Je ne vois rien encore et l’on n’entend que des paroles et on ne voit pas des projets préparés réellement à être financés. Je ne suis pas sûre que le prêt des entreprises chinoises qui vont facturer les prêts de tels ouvrages vont le facturer à un prix acceptable et je ne suis pas sûre que le prêt que je vais avoir, au lieu de faire 1000 km de route je ne ferais que 500 km (…), ce sont les évaluations qui sont importantes finalement. Il semble qu’il y aura des contrats concrets finalement par type de projets et ouvrages mais nous verrons tout cela par la suite. Mais ce qui est certains il y aura une perte énorme de potentialité et d’opportunité pour le développement économique du pays. Quand on fait qu’exploiter la bauxite en y laissant des trous béants et de la poussière, des zones agricoles dévastées, des amas de poussières, la santé des citoyens est exposée et on ne peut pas avancer comme cela.
Est-ce que selon vous c’est ce qui est à l’origine de ces troubles qui sont devenus très récurrents dans la région de Boké ?
Absolument ! Un jour on a demandé à un ancien directeur de la CBG, à l’écouter je sens que c’est un patriote qui a expliqué comment l’on peut encore organiser les jeunes en entité pour bénéficier au moins des retombées pour la collectivité. Ce n’est qu’une petite manne qu’on pourrait déjà exploiter. Il a dit clairement que ce qui se passe à Boké est le résultat de la corruption. Je le crois parce qu’il connait bien de quoi il parle. Je vous dis que Boké ce n’est pas fini parce que tant que c’est comme ça, ce n’est pas normal. Les populations vont revendiquer leur usine d’Alumine, leur emploi, leur PME et ils vont revendiquer un développement industriel. Ils vont revendiquer.

-*-*-

TÂCHES À FAIRE:
1) Pouvez-vous résumer en deux phrases le texte sur la bauxite à Boké ?
2) Pouvez-vous reprendre, dans les enregistrements, les lignes allant de celle qui contient « Click the chevron next to macOS Release Notes » jusqu'à celle qui contient « click(x=298, y=274) » incluse, en renommant « chevron » en « arrow » sans rien changer d'autre ?

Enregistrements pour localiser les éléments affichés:
-*-*-

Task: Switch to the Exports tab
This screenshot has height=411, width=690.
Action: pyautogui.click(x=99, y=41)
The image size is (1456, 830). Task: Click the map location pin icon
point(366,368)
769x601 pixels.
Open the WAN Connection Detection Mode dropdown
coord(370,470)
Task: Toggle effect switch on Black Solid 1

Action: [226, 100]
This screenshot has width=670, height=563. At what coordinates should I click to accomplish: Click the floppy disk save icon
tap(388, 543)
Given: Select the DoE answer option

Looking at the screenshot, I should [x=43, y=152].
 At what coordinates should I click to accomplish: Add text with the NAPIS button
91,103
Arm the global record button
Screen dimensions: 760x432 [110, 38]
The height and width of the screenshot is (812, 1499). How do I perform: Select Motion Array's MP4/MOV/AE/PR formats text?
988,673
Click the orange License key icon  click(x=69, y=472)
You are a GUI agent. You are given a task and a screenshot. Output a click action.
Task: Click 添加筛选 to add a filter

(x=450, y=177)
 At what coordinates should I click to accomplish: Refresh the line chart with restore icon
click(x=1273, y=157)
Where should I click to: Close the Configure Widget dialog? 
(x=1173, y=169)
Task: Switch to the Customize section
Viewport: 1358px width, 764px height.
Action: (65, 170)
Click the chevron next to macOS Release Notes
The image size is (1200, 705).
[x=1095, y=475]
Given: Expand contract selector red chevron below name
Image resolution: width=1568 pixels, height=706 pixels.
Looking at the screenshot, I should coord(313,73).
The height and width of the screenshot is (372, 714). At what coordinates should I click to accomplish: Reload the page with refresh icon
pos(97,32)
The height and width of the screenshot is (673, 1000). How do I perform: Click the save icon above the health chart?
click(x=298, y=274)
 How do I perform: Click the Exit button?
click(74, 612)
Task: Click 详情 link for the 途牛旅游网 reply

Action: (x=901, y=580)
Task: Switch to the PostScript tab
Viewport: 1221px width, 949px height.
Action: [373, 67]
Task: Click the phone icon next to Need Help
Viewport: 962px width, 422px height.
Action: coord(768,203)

-*-*-

SOLUTIONS CI-DESSOUS:
1) Les projets annoncés ne sont encore que des paroles, le prix des prêts des entreprises chinoises reste incertain, et l'exploitation de la bauxite, qui laisse des trous béants, de la poussière et des zones agricoles dévastées, expose la santé des citoyens et fait perdre au pays d'énormes opportunités de développement. Les troubles récurrents de Boké y sont attribués à la corruption, et les populations vont revendiquer leur usine d'alumine, leurs emplois, leurs PME et un développement industriel.

2)
Click the arrow next to macOS Release Notes
The image size is (1200, 705).
[x=1095, y=475]
Given: Expand contract selector red arrow below name
Image resolution: width=1568 pixels, height=706 pixels.
Looking at the screenshot, I should coord(313,73).
The height and width of the screenshot is (372, 714). At what coordinates should I click to accomplish: Reload the page with refresh icon
pos(97,32)
The height and width of the screenshot is (673, 1000). How do I perform: Click the save icon above the health chart?
click(x=298, y=274)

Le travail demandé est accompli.